En España se perderán casi 1,3 millones de empleos a causa de la pandemia generada por el Covid-19, siendo especialmente perjudicado el sector servicios, con una mayor destrucción en los servicios de restauración y alojamiento y de comercio en términos absolutos, según los datos que publica el Instituto de Economía de Barcelona (IEB) este 15 abril de 2020.
Gemma García y Esteban Sanromá, profesores de la Universitat de Barcelona (UB) e investigadores del IEB, han concluido que la distribución de la pérdida de puestos de trabajo por ámbitos económicos será «necesariamente desigual», ya que el impacto de la crisis es diverso en duración e intensidad y el número de ocupados por sector es muy dispar.
De hecho, el 81% de la pérdida de empleos afectará al sector servicios; el 11,6% en actividades industriales; el 5,4% en la construcción, y el 2,1% restante en el sector primario.
Las ramas productivas con una mayor pérdida de empleo en valores absolutos serán los servicios de restauración y alojamiento (-274.000) y de comercio (-269.000), que se verán «muy afectados» por el menor consumo, la caída del turismo extranjero y la menor actividad económica general.

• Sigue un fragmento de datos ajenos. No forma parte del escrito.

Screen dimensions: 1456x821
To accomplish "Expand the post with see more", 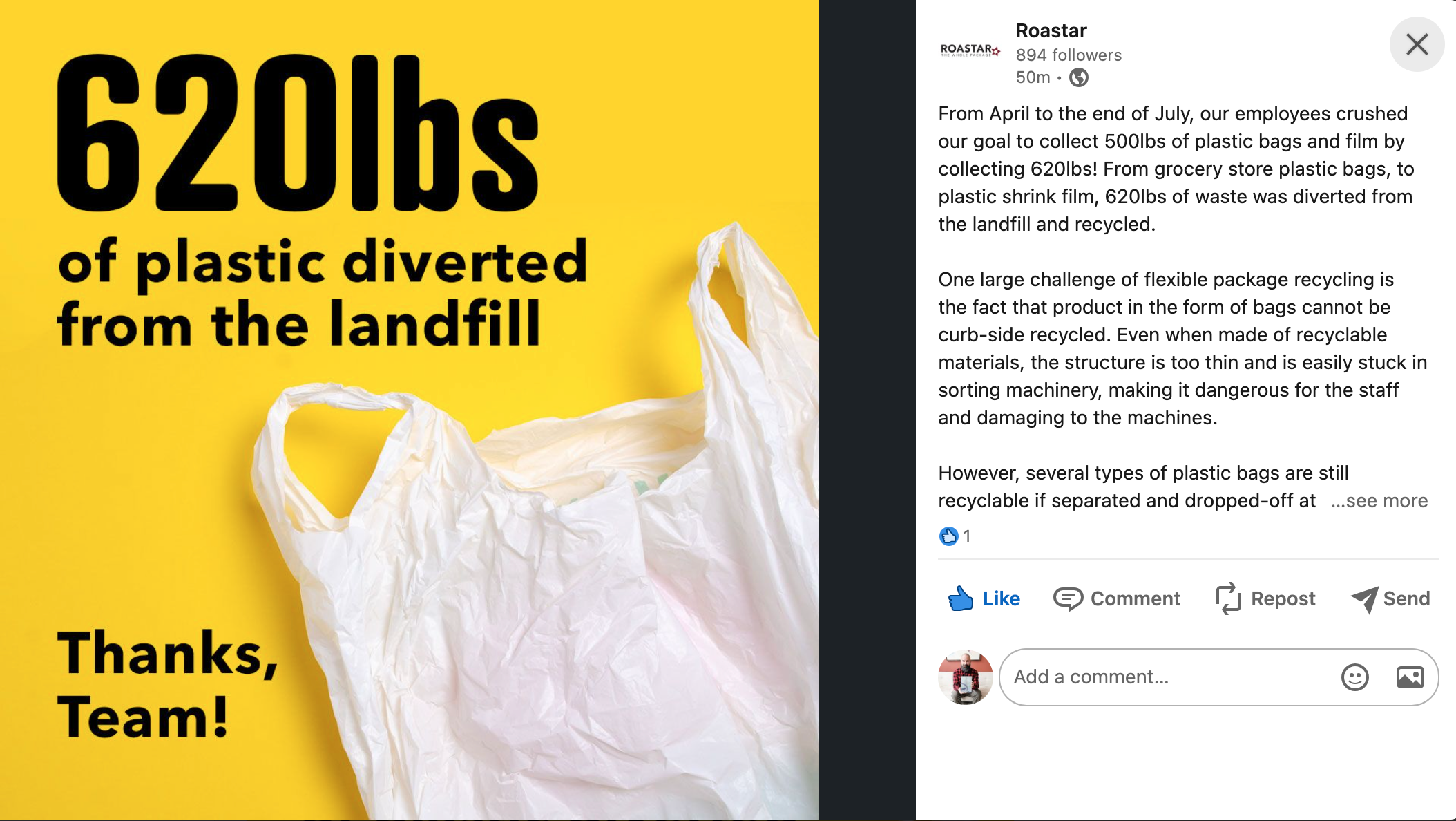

El conjunto de los transportes y sus actividades auxiliares perderán unos 87.000 puestos de trabajo por la caída de los desplazamientos, el hundimiento del turismo y la menor actividad económica.
Otro sector con considerable pérdida de empleo será la construcción (-68.000) por la menor inversión y el retroceso en la adquisición de vivienda por la destrucción de ocupación en la economía española.
Los profesores de la UB han planteado un único escenario para estimar cuánto empleo se destruirá y han determinado una duración del impacto de esta crisis de mes y medio y una intensidad diferenciada por ramas de actividad.
La duración se ha limitado a un mes y medio, con la información disponible sobre el periodo de confinamiento, con una previsión de que a partir del 26 de abril se inicie una desescalada parcial y se vuelva a la normalidad el 30 de junio.
Ambos investigadores han descartado en sus cálculos que se pueda producir un segundo brote de coronavirus en otoño porque consideran que supondría un impacto distinto al actual.
Respecto al impacto por sectores, se ha fijado que el sector primario y la industria alimentaria no registran descensos directos; la industria manufacturera se ha dividido entre las ramas de actividad en las que la demanda cae, en las que se aplaza y en las que aumenta, y que la gran mayoría de servicios tendrán fuertes descensos por caída de demanda.
El cálculo de la pérdida de 1,3 millones de empleos en el conjunto de España ha incorporado la corrección derivada de las medidas de apoyo aprobadas, que salvarán más de 300.000 puestos de trabajo.
«Este ingente esfuerzo presupuestario para sostener ingresos y mantener empleos, además de suponer una importante mejora social, comporta una menor destrucción de empleo», han remarcado los profesores.
No obstante, han señalado que «el mantenimiento en el tiempo del cuantioso gasto público necesario para ello puede tener efectos macroeconómicos adversos», por ejemplo, sobre el volumen de deuda pública y la prima de riesgo.
Han abogado por “alguna forma de apoyo financiero supranacional” para limitar tales riesgos y han avisado de que, si no se da este acuerdo europeo, la corrección del desequilibrio presupuestario obligará a una reducción del apoyo público para salvar empleos, lo que provocará más destrucción de empleo.